Microsoft R Server Row by Row Insert

2019-09-15 11:13发布

问题:

I have a for loop that usually writes to a flat file. This way, if anything breaks, I can start where I left off. I want to convert this process to read and write from a SQL table directly using the new RevoScaleR functions in a SQL Server 2016 stored procedure that executes my R code.

Here is a simple SPROC:

USE [master]
GO

/****** Object:  StoredProcedure [dbo].[Rscript_geocodeUSACities_TEST]    Script Date: 8/8/2017 11:40:40 AM ******/
SET ANSI_NULLS ON
GO

SET QUOTED_IDENTIFIER ON
GO




CREATE PROCEDURE [dbo].[Rscript_geocodeUSACities_TEST]
    @usrOutputFilePath varchar(150)
    ,@usrOutputFileName varchar(150)

AS
BEGIN

    SET NOCOUNT ON;

DECLARE @rScript nvarchar(max) = N'

#### USER INPUTS ####

usrOutputFile <- "' + @usrOutputFilePath + @usrOutputFileName + '"


#### ESTABLISH ENVIRONMENT ####

library(data.table)
library(foreach)
library(XML)
library(RCurl)
library(RJSONIO)

##turn off scientific notation
options(scipen=999)

##establish compute context
sqlServerConnString <- "Server=.;Database=External;Trusted_Connection=true"
sqlServerCC <- RxInSqlServer(connectionString=sqlServerConnString)
rxSetComputeContext(sqlServerCC)
print(rxGetComputeContext())


#### GEOCODE ####

print(dfInputData)
rxDataStep(data=dfInputData,outFile=imp.USA_Cities_Map,append="rows")

'

EXECUTE  sp_execute_external_script
                @language = N'R'
              , @script = @rScript
              ,@input_data_1 =N'select 5 as test_insert'
            ,@input_data_1_name =N'dfInputData'
              ;

END

Error ouput:

Error in rxDataStep(data = dfInputData, outFile = imp.USA_Cities_Map,  : 
  object 'imp.USA_Cities_Map' not found

回答1:

Here you go. You don't need to set the compute context to SQL Server. But you do have to grant login permissions to the local users running the R external processes. They are all added to a local group called SqlRUserGroup, you just need to replace 'dbrownebook' with your server name.
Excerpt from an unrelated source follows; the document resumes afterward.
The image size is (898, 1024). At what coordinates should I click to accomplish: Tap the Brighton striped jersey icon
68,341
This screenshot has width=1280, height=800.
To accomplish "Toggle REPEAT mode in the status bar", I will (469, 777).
Note that you don't add a database user for the sqlrusergroup, but only add a login. SQL R Services will impersonate the user calling sp_execute_external_script. This is explained in: https://docs.microsoft.com/en-us/sql/advanced-analytics/r/security-considerations-for-the-r-runtime-in-sql-server

use master
go

create login [dbrownebook\sqlrusergroup] from windows

create database [External]

go

use [External]
go

create schema imp
go
create table imp.USA_Cities_Map(test_insert int)
go


/****** Object:  StoredProcedure [dbo].[Rscript_geocodeUSACities_TEST]    Script Date: 8/8/2017 11:40:40 AM ******/
SET ANSI_NULLS ON
GO

SET QUOTED_IDENTIFIER ON
GO




CREATE OR ALTER PROCEDURE [dbo].[Rscript_geocodeUSACities_TEST]
    @usrOutputFilePath varchar(150)
    ,@usrOutputFileName varchar(150)

AS
BEGIN

    SET NOCOUNT ON;

DECLARE @rScript nvarchar(max) = N'

sqlServerConnString <- "Server=.;Database=External;Trusted_Connection=true"
sqlTable <- RxSqlServerData(table = "imp.USA_Cities_Map", connectionString = sqlServerConnString)
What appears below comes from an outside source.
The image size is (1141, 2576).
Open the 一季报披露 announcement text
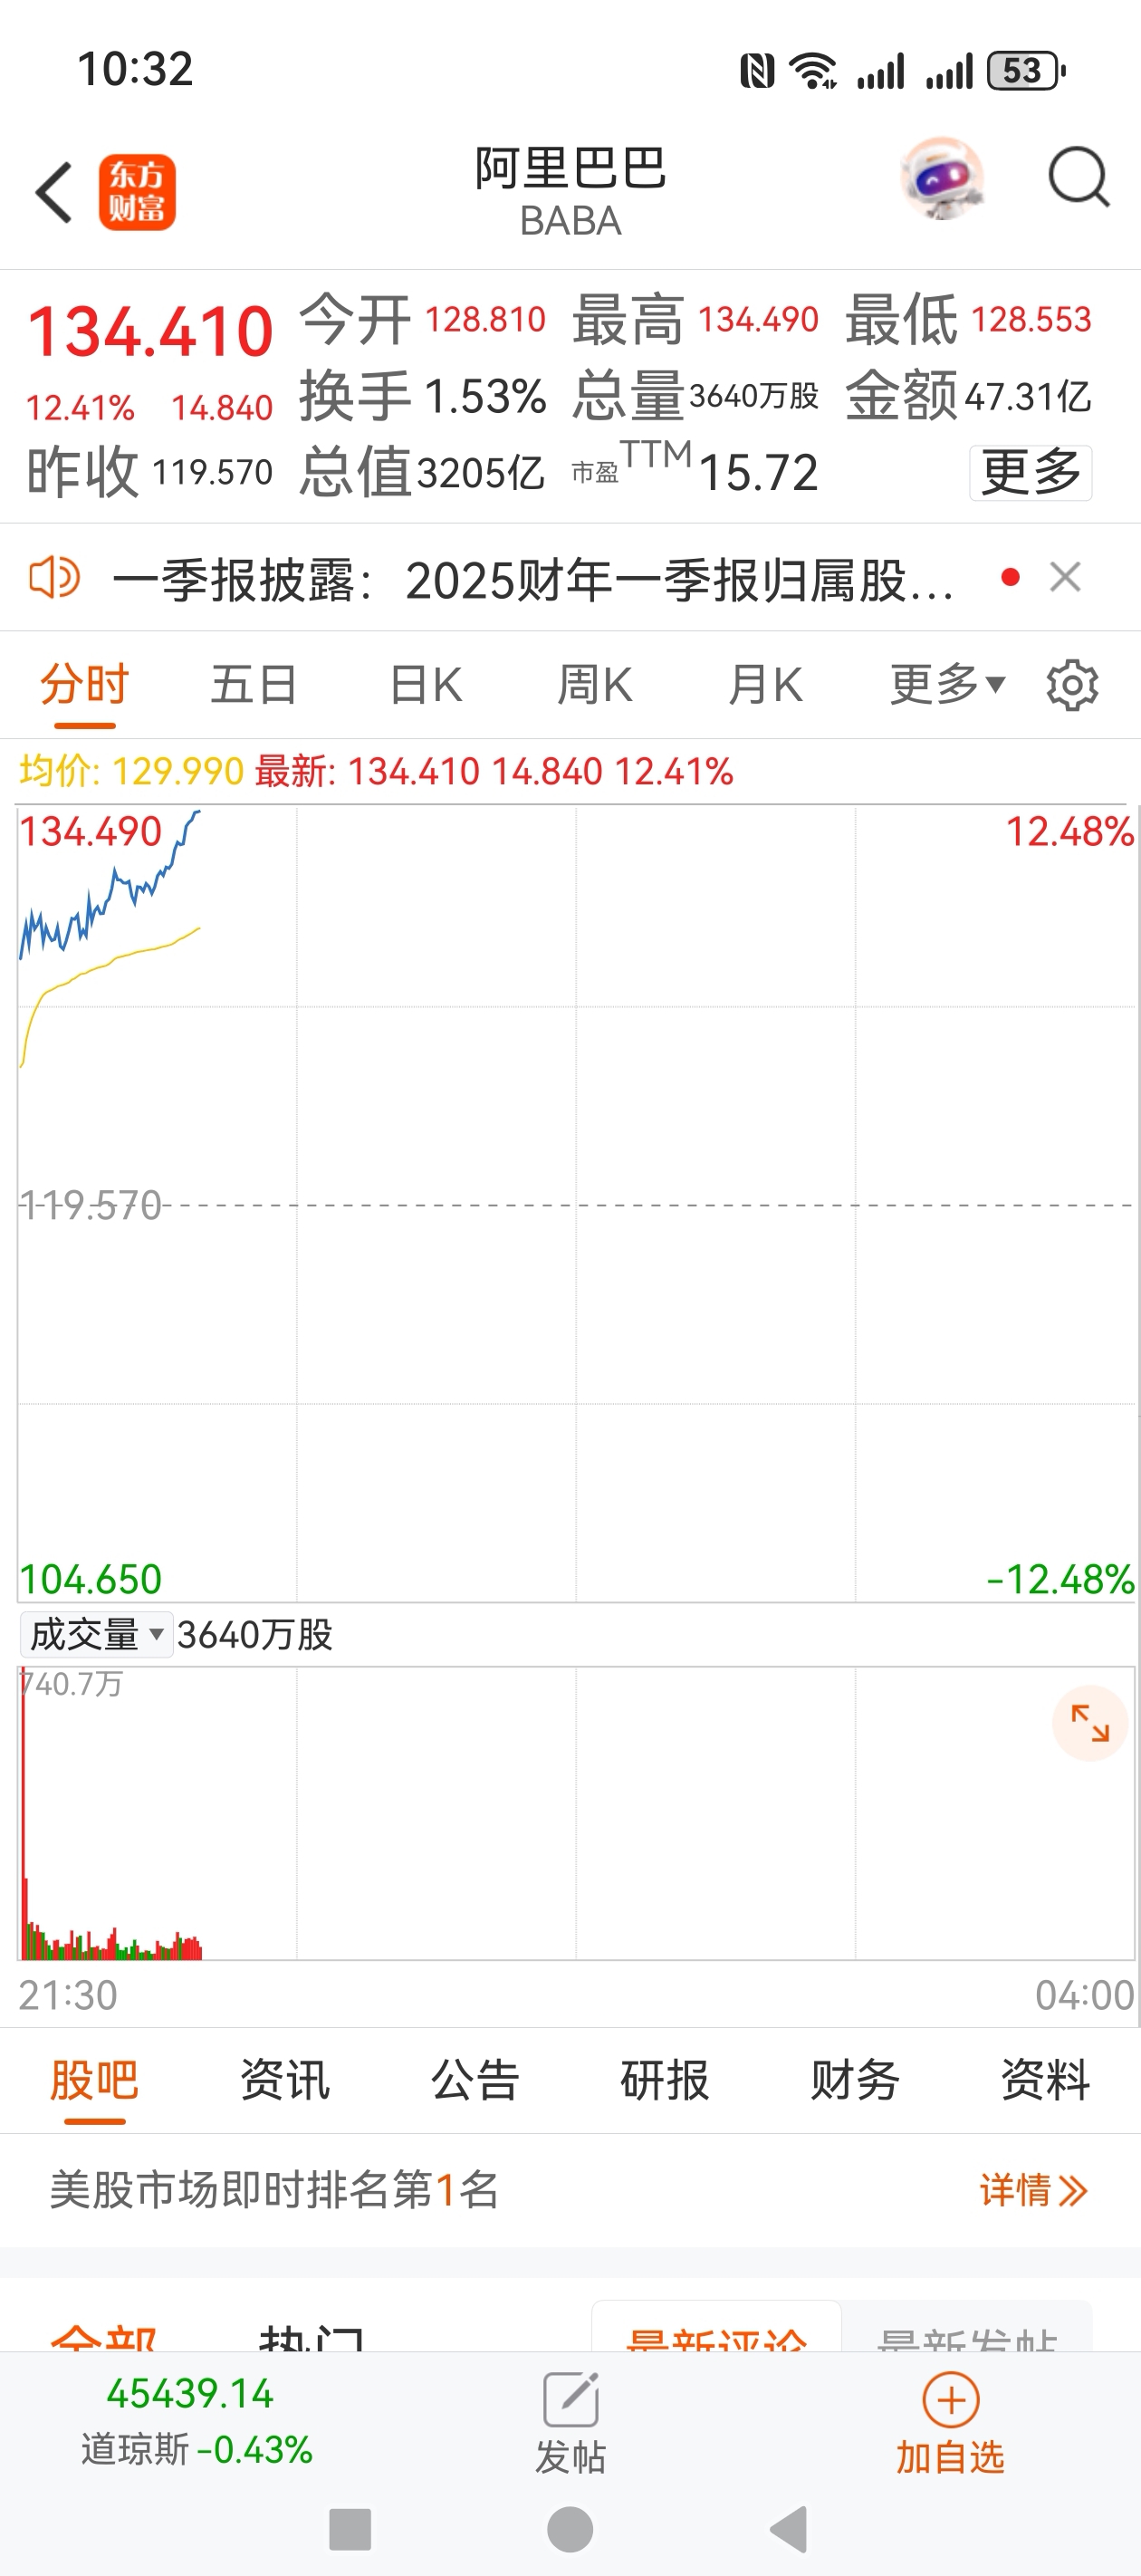[533, 579]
rxDataStep(data=dfInputData,outFile=sqlTable,append="rows")
rxDataStep(data=dfInputData,outFile=sqlTable,append="rows")
rxDataStep(data=dfInputData,outFile=sqlTable,append="rows")

'

EXECUTE  sp_execute_external_script
                @language = N'R'
              , @script = @rScript
              ,@input_data_1 =N'select 5 as test_insert'
            ,@input_data_1_name =N'dfInputData'
              ;

END

GO

exec [Rscript_geocodeUSACities_TEST] '',''

go
select * from imp.USA_Cities_Map